Find Out About Bowel Cancer

August 1st 2018

What is Bowel Cancer?

Bowel Cancer (also known as colorectal cancer) is cancer in any part of the colan or rectum. Most bowel cancers develop from tiny growths called polyps. Not all polyps become cancerous. Over time some polyps known as adenomas, can become cancerous (malignant). Cancer can narrow and block the bowel or cause bleeding. In more advanced cases, the cancer can spread beyond the bowel to other organs. However, if caught early, 50% of bowel cancer cases can be successfully treated.


How Common is Bowel Cancer?

  • Bowel Cancer is the second most common cause of cancer deaths in Australians.
  • Around 15,000 people are diagnosed with the disease each year and over 1,000 are under the age of 50.
  • Bowel Cancer affects men and women almost equally.

Reducing the Risk

Age, family history, hereditary conditions and personal health can all influence your bowel cancer risk. These factors cannot be changed and are therefore referred to as non-modifiable.

Diet and lifestyle choices as well as screening and surveillance can influence your bowel cancer risk. These are things you can change and are therefore referred to as modifiable.


Tips to help reduce your bowel cancer risk.

v  Quit Smoking.

v  Avoid Processed meats and limit red meat consumption.

v  Avoid weight gain and increases in waist circumference.

v  If you choose to drink alcohol limit, the amount.

v  Eat naturally high-fibre foods.

v  Be Physically active as part of your everyday life.
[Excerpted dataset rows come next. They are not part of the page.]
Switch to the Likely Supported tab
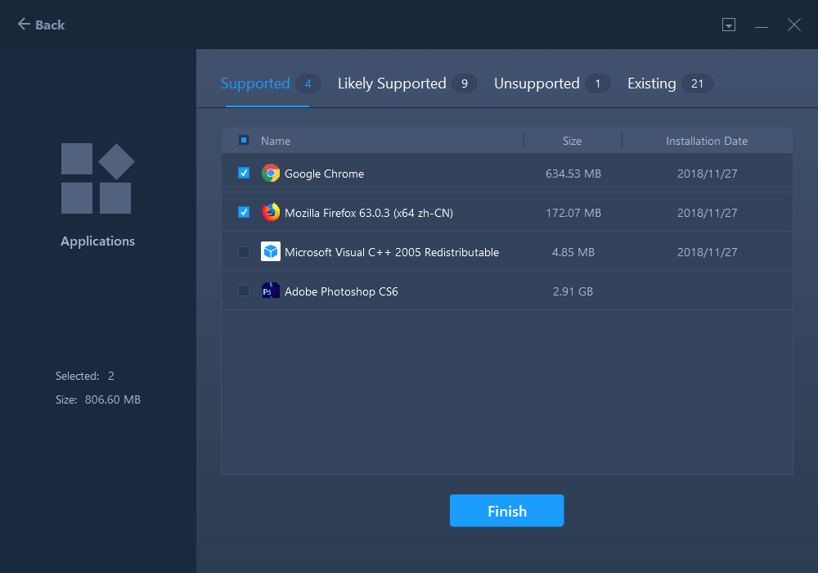The width and height of the screenshot is (818, 573). (x=392, y=83)
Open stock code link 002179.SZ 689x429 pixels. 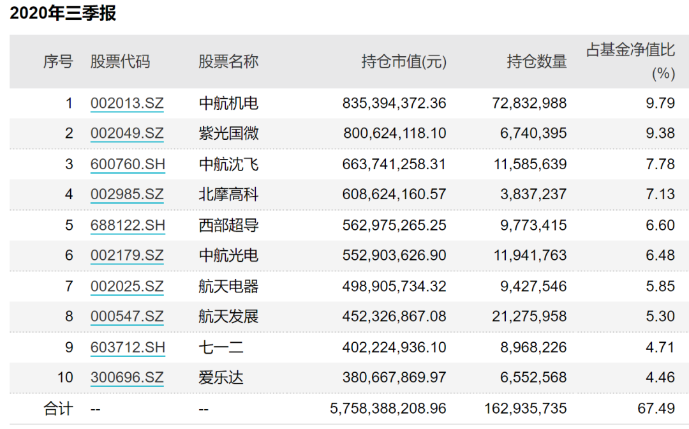click(127, 255)
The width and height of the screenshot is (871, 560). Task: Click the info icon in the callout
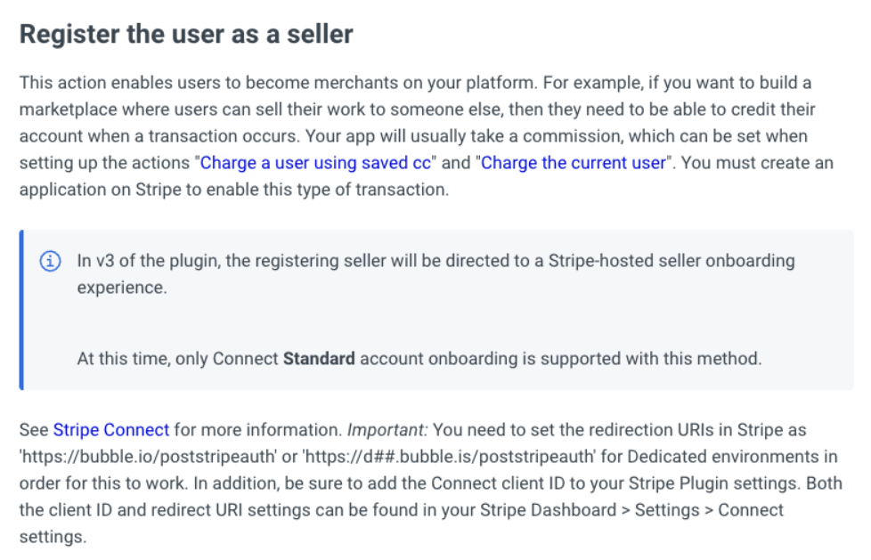pyautogui.click(x=50, y=261)
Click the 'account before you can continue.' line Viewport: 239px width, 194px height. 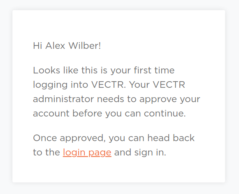coord(109,114)
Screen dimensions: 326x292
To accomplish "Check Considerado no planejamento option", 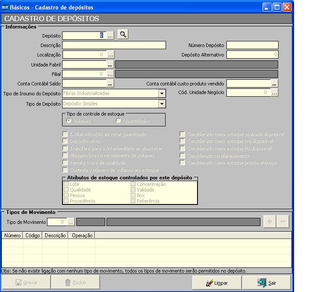I will [182, 155].
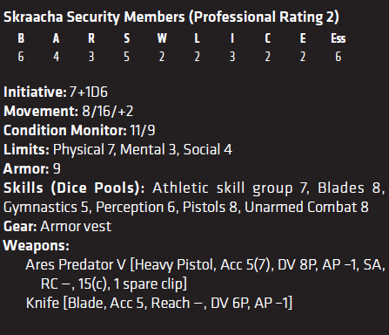Select the Condition Monitor value 11/9
Screen dimensions: 389x335
(x=143, y=130)
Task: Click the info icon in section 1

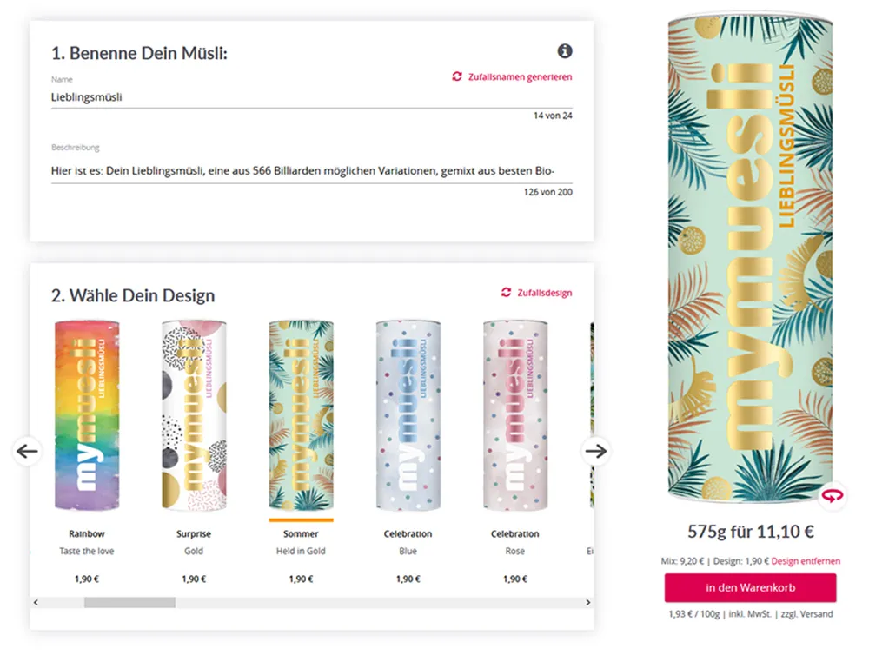Action: (563, 52)
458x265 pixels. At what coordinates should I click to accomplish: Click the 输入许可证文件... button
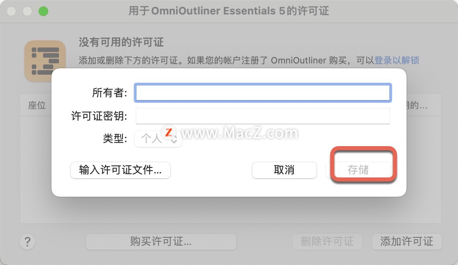121,170
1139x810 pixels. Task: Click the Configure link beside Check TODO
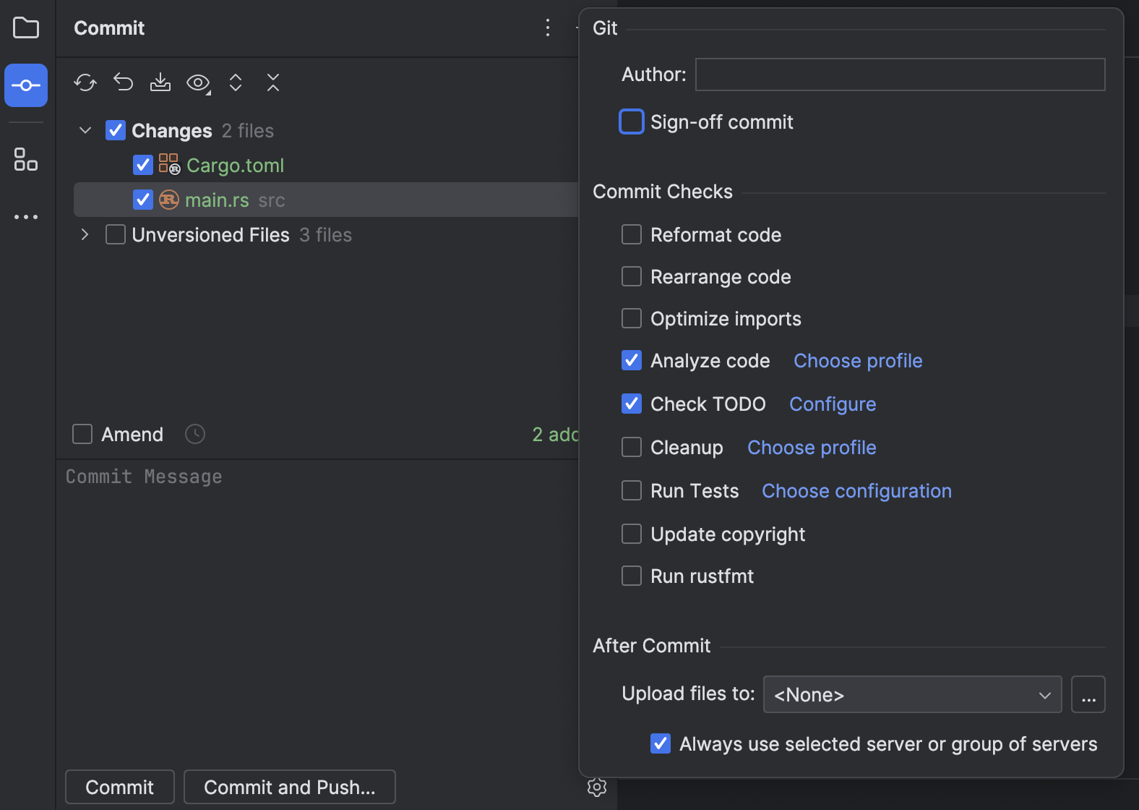point(833,404)
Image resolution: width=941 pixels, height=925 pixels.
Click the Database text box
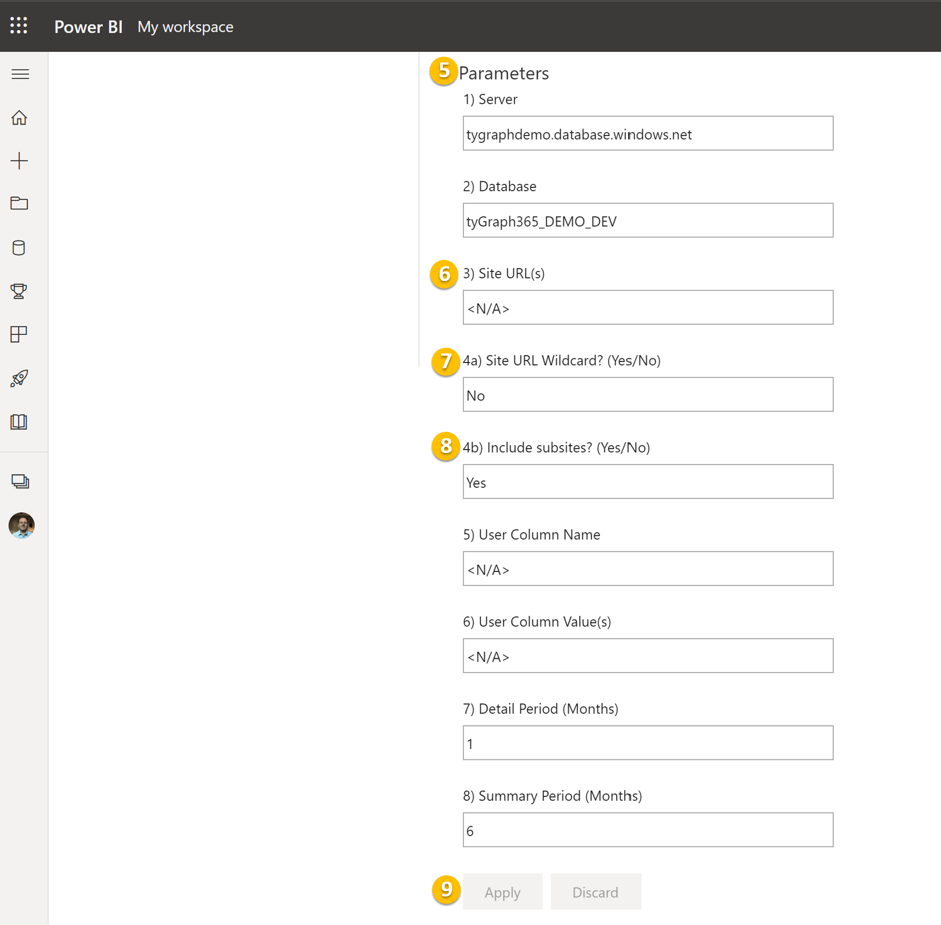pyautogui.click(x=647, y=221)
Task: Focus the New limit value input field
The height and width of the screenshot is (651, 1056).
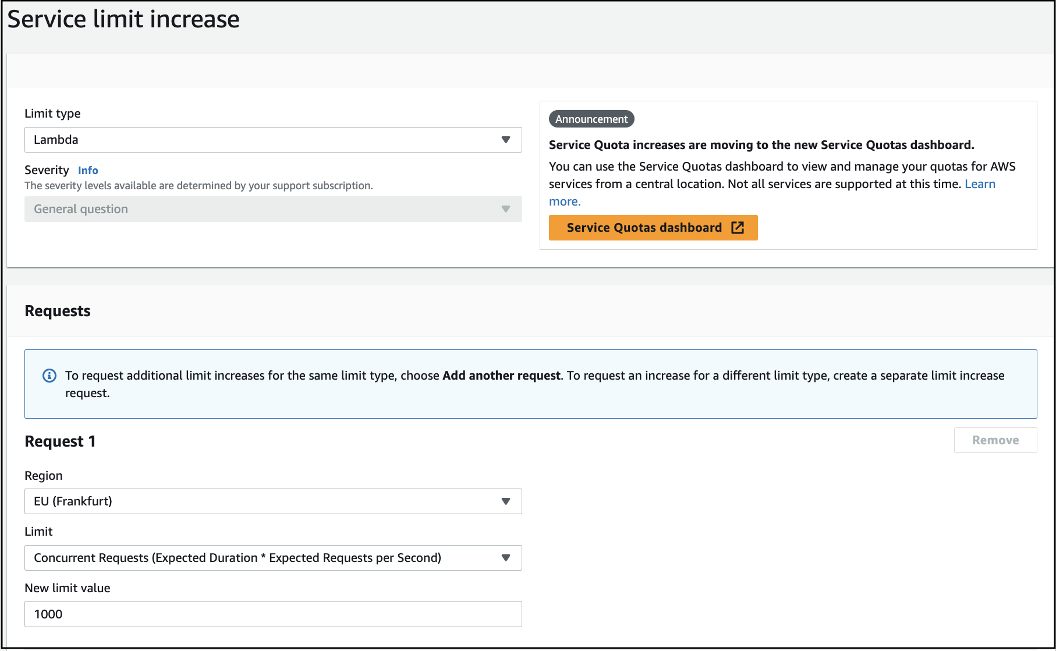Action: click(x=272, y=614)
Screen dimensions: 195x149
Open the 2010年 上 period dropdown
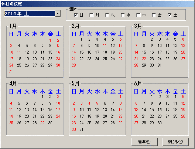pyautogui.click(x=58, y=13)
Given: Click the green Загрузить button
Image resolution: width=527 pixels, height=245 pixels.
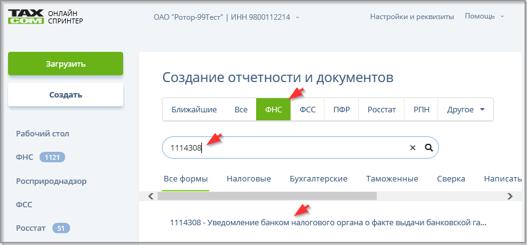Looking at the screenshot, I should 65,64.
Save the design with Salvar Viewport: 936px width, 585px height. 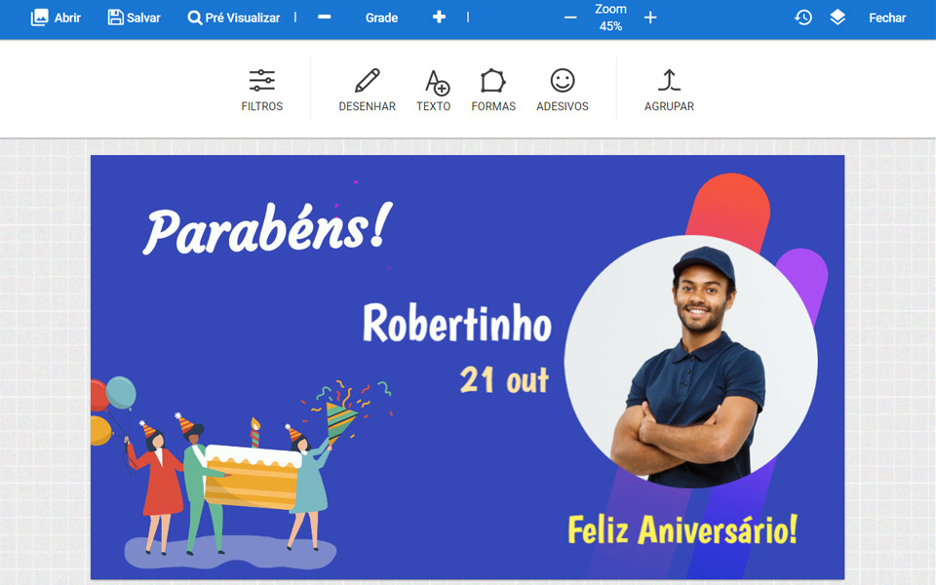[134, 18]
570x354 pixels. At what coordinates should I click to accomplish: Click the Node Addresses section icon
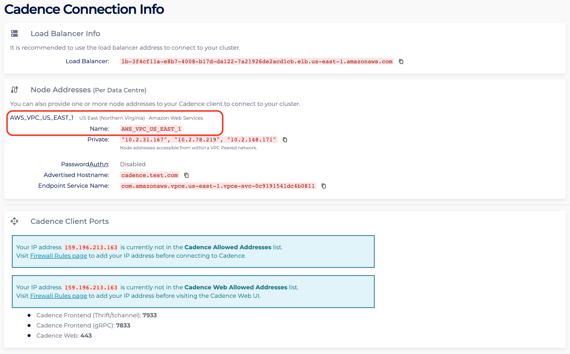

v  Participate in bowel cancer screening.


Bowel Cancer Screening

Medical guidelines recommend that anyone aged over 50 is to do a test every 1 to 2 years using a faecal immunochemical test (FIT)

The Bowel Screen Australia Program uses the Colovantage Home test which can be purchased from participating pharmacies. This take-home test is simple to use and does not require any diet or medication changes. Campbell & Freebairn have the ColoVantage HOME Bowel Screening Test for $39.95.

The test involves placing toilet water on a special card and mailing it to a pathology laboratory. Following analysis, the results are sent to you and your GP.

+ A positive result means blood has been detected in the samples. It does not necessarily mean bowel cancer, but it does require further investigation. You should be referred for a colonoscopy within 30 days by your GP.

­- A negative result means blood has not been detected in the samples, however it does not mean you do not have or will never develop bowel cancer. The test should be repeated every 1 – 2 years


Symptoms of Bowel Cancer

It is vitally important to recognize possible bowel cancer symptoms and have them investigated if they persist.

Not everyone who experiences these symptoms has bowel cancer. Other medical conditions, some food or medicines can also cause these changes.


What to Look Out For….

  • A persistent change in bowel habit, such as looser, more diarrhoea-like bowel movements, constipation, or smaller more frequent bowel movements.
  • A change in appearance of bowel movements.
  • Blood in the bowel movement or rectal bleeding.
  • Unexplained anaemia causing tiredness or weight loss.
  • Abdominal pain, especially if severe.


If you are experiencing and of the above symptoms for more than two weeks, see your GP immediately.

If symptoms suggest cancer, you should be referred for a colonoscopy within 30 days by your GP.

However old you are, you should never be told by your GP that you are too young to have bowel cancer.